Which lines in the listing below contain the string "cloud"? Gather each of them, copied in full.

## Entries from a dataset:
----------------

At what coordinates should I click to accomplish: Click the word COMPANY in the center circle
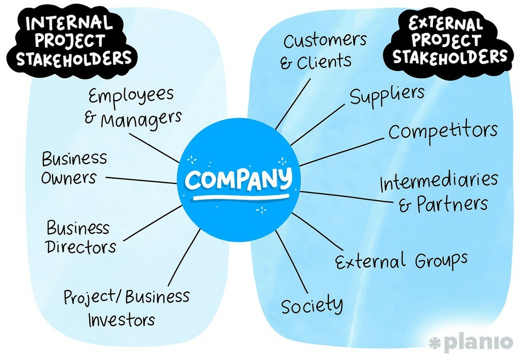point(239,179)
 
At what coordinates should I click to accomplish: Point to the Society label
point(312,304)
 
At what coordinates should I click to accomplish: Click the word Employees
point(131,95)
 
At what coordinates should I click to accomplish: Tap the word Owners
point(69,178)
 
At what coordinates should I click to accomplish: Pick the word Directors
point(81,247)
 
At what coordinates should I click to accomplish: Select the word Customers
point(325,40)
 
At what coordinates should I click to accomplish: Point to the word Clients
point(324,62)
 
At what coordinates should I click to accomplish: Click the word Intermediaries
point(439,181)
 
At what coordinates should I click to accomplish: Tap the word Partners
point(453,204)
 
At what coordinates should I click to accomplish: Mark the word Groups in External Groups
point(441,260)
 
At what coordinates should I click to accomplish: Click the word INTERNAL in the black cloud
point(69,22)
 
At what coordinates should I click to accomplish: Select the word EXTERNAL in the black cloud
point(446,24)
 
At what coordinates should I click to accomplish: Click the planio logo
point(471,342)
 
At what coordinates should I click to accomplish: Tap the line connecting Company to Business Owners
point(141,180)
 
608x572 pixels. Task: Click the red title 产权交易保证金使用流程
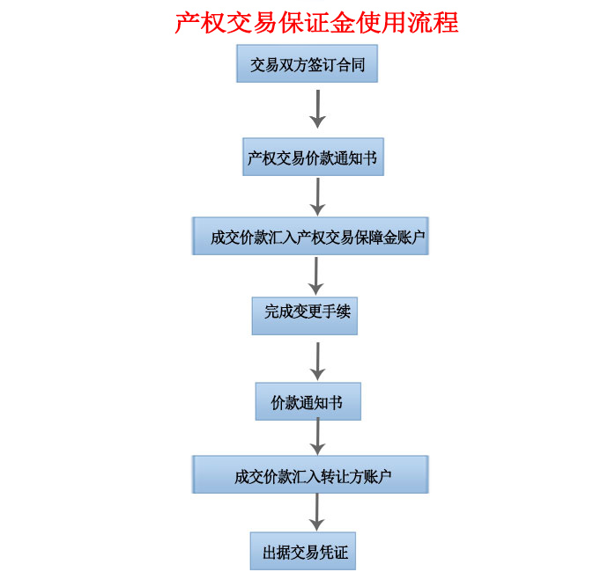tap(316, 23)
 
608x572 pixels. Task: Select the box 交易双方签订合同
tap(308, 63)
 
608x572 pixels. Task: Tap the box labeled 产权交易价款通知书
tap(314, 157)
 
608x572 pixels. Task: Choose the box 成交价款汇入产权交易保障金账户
tap(310, 236)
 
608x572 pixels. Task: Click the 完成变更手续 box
tap(305, 316)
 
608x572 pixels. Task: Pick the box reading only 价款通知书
tap(308, 401)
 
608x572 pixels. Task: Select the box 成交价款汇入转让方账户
tap(310, 475)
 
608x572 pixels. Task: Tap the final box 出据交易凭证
tap(303, 551)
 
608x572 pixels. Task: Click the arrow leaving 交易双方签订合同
tap(318, 109)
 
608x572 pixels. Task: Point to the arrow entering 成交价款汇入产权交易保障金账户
tap(318, 197)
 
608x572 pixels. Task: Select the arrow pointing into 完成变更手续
tap(316, 276)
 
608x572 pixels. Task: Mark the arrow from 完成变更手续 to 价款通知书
tap(318, 362)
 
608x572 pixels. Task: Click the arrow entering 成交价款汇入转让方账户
tap(318, 436)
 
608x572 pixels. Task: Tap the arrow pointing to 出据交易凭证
tap(317, 512)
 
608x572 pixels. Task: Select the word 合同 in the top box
tap(351, 64)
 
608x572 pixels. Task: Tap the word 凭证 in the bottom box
tap(333, 553)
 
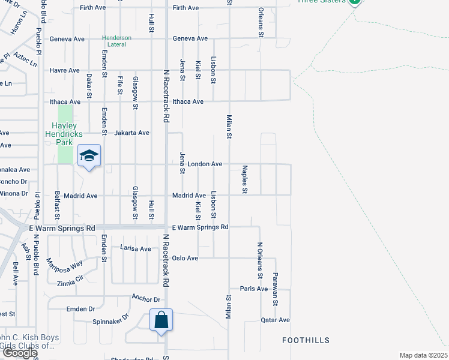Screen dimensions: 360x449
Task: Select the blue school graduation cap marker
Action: pyautogui.click(x=89, y=156)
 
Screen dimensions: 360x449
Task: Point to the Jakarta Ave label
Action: pyautogui.click(x=131, y=133)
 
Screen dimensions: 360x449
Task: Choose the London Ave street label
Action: pyautogui.click(x=205, y=164)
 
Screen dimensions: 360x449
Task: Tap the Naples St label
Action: pyautogui.click(x=244, y=180)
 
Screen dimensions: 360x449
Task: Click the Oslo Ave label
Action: pyautogui.click(x=185, y=258)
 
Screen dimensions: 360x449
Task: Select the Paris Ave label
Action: pyautogui.click(x=254, y=289)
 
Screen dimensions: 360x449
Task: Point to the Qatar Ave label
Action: pyautogui.click(x=276, y=320)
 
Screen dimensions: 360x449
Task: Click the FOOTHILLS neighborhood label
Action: pyautogui.click(x=306, y=340)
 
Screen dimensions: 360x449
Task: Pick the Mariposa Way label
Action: pyautogui.click(x=64, y=263)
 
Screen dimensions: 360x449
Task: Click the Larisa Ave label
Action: pyautogui.click(x=136, y=248)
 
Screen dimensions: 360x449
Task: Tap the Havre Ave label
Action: pyautogui.click(x=65, y=70)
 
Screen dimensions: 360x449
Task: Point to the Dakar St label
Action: pyautogui.click(x=89, y=86)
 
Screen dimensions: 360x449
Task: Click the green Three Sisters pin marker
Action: pyautogui.click(x=354, y=2)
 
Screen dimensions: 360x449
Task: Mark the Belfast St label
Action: pyautogui.click(x=58, y=208)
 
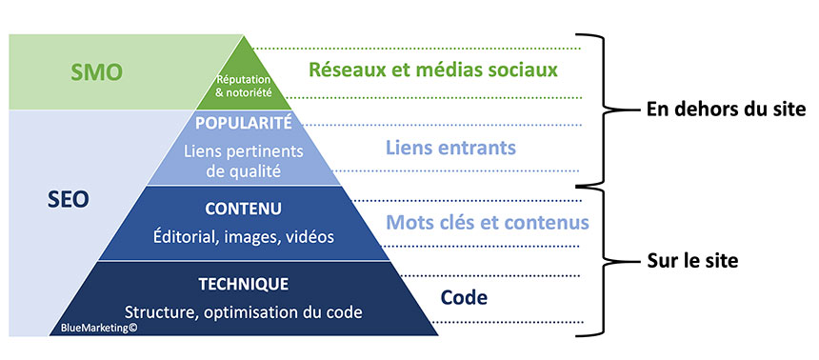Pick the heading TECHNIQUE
[x=243, y=284]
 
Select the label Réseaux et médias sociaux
[x=431, y=70]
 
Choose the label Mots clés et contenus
[x=487, y=222]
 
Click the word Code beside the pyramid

----------------

## OUTPUT:
At what coordinates should I click to accomplish: Click the word INTERNAL in the black cloud
At what coordinates should I click to accomplish: Select the word EXTERNAL in the black cloud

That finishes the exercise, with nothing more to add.